Ativan, Dalmane, Librium, Xanax, Valium, Halcion, and Restoril. These drugs are frequently used for medical purposes to relieve anxiety and to induce sleep. Physical and psychological dependence can occur if the drugs are used for longer periods of time at higher doses. Benzodiazepine use can cause slurred speech, disorientation, and lack of coordination. If taken with alcohol, abuse can lead to coma and possible death.

Narcotics: Narcotics include heroin, methadone, morphine, codeine, and opium. After an initial feeling of euphoria, usage causes drowsiness, nausea, and vomiting. Effects of overdose include slow and shallow breathing, clammy skin, convulsions, coma, and possible death. Physical and psychological dependence is high, and severe withdrawal symptoms include watery eyes, runny nose, loss of appetite, irritability, tremors, panic, cramps, nausea, chills, and sweating. Use of contaminated syringes may cause AIDS and hepatitis. In addition, narcotics include common painkillers such as OxyContin, Vicodin, Lortab, Norco, Percocet, Percodan, Dolophine, and Methadose. These painkillers have similar addictive, overdose and withdrawal symptoms as traditional narcotics, and when combined with alcohol are particularly dangerous. Alcohol slows breathing and in combination with these drugs the effects could lead to life-threatening respiratory depression.

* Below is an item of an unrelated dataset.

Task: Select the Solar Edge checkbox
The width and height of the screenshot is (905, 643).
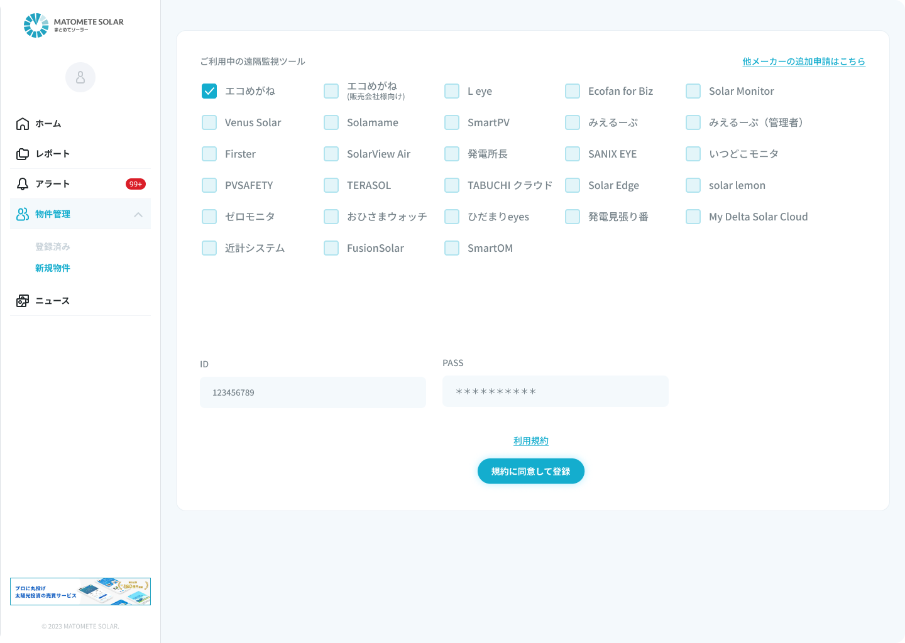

V. Drug and Alcohol Counseling, Treatment, or Rehabilitation or Re-entry Programs that\ are Available to Employees and Students

Students: Educational information about alcohol and drugs is available to students through the College’s Counseling and Wellness Center and Student Life. Theme weeks including programs, awareness activities, and informational materials are sponsored annually. The Counseling and Wellness Center provides counseling for those students suffering from drug and alcohol related issues. Additionally, students in need of treatment for alcohol and other drug problems will be assisted with referrals through the Counseling and Wellness Center to self-help support groups, community agencies, and private providers.

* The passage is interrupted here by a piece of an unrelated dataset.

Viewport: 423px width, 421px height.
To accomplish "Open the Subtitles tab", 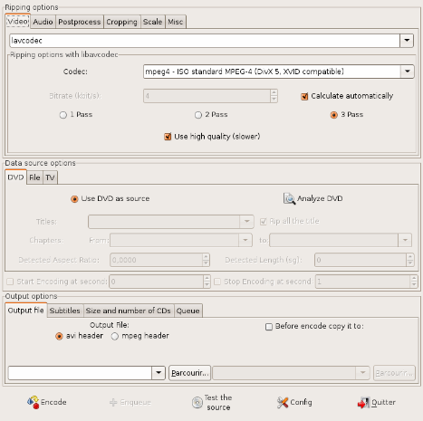I will click(x=65, y=311).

Employees: The Santa Fe College Employee Assistance Program (EAP) provides services to all full-time personnel employed at all campuses. EAP services are available at no charge to all full-time college employees, and their immediate family members who live in their household. The College’s EAP is an employee benefit designed to provide counseling and referral services to employees and/or their family members. EAP services cover a broad range of issues that include personal, family, health, legal, and specifically drug and/or alcohol counseling. Additional support for treatment and rehabilitation of drug/and or alcohol abuse may be supported through the college-provided health insurance plan. For more about the College’s EAP, please see the Human Resources department or visit the Human Resources Benefits website at sfcollege.edu/hr/employee-benefit-information/.